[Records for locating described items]
***

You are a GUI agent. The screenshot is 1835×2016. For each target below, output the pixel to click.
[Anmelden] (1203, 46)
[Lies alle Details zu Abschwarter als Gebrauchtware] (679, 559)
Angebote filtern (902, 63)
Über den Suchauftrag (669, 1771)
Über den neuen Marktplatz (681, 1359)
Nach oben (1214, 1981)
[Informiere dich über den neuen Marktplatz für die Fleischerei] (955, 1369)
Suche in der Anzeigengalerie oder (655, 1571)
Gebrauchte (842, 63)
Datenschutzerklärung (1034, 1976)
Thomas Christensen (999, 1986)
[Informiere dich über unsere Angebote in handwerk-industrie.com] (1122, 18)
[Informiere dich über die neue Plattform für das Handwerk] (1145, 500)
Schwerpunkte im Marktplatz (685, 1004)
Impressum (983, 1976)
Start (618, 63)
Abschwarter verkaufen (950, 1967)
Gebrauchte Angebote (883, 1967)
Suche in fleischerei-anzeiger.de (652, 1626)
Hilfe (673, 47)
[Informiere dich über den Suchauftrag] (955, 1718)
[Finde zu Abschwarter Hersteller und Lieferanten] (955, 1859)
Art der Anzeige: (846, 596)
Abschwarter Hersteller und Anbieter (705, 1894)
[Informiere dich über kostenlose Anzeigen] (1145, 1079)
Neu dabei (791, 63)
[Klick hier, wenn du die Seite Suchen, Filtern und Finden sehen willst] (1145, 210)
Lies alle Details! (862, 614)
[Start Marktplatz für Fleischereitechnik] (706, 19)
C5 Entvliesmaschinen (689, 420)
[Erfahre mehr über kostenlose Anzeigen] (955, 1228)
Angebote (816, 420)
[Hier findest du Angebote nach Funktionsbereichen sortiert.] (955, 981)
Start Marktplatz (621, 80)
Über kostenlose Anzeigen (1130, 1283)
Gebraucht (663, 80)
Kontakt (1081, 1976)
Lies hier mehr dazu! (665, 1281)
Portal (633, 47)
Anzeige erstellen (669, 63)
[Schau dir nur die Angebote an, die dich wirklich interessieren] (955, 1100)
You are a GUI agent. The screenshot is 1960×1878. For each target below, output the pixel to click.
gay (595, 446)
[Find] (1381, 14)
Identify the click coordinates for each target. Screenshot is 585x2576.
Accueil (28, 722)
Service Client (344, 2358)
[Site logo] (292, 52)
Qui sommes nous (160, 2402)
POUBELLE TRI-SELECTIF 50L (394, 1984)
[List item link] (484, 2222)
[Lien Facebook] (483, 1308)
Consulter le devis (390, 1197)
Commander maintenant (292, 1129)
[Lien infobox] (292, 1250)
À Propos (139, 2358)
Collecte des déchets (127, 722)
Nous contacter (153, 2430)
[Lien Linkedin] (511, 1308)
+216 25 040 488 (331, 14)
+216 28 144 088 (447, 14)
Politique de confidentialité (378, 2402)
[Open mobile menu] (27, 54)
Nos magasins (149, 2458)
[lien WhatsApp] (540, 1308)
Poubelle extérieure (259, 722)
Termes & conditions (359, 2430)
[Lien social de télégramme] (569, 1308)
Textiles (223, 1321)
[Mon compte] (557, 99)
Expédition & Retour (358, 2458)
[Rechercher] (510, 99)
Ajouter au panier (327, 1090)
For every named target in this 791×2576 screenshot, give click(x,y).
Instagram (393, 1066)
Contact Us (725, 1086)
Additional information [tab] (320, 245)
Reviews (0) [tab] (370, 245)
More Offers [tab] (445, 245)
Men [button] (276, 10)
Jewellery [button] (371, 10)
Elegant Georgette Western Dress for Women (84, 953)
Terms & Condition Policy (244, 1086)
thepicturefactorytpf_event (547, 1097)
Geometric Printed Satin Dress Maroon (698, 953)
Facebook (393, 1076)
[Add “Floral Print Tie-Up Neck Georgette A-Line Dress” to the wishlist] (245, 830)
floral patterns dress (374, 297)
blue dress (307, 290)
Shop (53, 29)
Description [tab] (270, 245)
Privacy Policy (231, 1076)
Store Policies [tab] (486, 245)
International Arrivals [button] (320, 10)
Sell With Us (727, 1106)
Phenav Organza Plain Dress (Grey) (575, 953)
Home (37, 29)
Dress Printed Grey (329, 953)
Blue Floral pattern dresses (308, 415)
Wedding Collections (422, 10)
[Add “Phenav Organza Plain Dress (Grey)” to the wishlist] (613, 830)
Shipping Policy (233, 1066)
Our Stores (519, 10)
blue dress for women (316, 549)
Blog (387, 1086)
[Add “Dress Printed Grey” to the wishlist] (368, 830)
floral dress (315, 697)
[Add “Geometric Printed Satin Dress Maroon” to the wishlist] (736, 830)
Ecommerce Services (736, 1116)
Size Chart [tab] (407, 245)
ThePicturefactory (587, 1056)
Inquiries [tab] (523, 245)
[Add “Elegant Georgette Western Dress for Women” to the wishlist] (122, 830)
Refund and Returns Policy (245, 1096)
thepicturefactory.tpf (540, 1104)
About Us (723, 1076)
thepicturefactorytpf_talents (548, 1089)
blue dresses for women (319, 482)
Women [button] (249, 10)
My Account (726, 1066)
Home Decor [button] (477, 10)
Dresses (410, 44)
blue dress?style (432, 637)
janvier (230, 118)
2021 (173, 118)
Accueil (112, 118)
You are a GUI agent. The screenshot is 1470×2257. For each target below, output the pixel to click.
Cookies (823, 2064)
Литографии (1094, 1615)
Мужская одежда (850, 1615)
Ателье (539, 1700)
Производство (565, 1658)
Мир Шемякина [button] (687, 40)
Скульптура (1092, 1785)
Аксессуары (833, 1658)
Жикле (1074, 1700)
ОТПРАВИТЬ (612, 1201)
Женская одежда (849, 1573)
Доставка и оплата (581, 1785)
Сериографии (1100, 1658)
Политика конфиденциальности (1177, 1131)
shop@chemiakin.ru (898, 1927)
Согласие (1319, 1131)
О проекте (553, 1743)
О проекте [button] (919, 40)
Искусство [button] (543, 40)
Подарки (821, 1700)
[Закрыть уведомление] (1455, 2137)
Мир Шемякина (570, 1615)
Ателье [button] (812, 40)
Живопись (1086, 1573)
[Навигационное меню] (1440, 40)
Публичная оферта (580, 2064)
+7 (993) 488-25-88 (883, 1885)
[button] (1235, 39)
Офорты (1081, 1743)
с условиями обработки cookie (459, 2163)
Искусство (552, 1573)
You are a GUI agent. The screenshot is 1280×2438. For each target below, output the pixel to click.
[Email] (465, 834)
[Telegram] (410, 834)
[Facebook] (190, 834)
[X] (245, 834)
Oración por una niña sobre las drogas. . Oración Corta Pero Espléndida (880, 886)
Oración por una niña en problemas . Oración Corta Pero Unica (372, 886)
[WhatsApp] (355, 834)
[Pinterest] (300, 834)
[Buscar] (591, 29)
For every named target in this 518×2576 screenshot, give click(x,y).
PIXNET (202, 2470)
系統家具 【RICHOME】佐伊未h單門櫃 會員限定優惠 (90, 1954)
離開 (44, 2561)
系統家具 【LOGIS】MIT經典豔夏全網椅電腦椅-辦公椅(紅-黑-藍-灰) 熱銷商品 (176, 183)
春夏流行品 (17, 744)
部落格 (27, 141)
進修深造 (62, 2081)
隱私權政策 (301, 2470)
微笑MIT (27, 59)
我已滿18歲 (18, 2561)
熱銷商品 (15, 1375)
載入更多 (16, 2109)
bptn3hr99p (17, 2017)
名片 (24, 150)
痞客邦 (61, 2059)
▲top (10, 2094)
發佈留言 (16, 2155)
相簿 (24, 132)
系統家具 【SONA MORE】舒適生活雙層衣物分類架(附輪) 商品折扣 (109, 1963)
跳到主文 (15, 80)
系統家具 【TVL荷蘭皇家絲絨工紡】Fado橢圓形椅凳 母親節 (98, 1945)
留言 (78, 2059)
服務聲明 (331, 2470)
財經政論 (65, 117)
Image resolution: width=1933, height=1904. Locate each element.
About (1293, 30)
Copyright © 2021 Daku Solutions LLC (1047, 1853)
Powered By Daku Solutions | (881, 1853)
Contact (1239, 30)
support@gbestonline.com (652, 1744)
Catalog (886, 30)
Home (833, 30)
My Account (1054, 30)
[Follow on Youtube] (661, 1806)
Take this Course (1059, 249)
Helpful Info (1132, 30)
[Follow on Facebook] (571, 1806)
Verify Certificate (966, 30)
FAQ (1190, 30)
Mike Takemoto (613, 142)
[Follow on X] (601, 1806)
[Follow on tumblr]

***

Copy out the items word for word, beginning with the very first line and ending with the line that contains "Über den Suchauftrag (669, 1771)", including that line.

You are a GUI agent. The screenshot is 1835×2016. For each target below, output the pixel to click.
[Anmelden] (1203, 46)
[Lies alle Details zu Abschwarter als Gebrauchtware] (679, 559)
Angebote filtern (902, 63)
Über den Suchauftrag (669, 1771)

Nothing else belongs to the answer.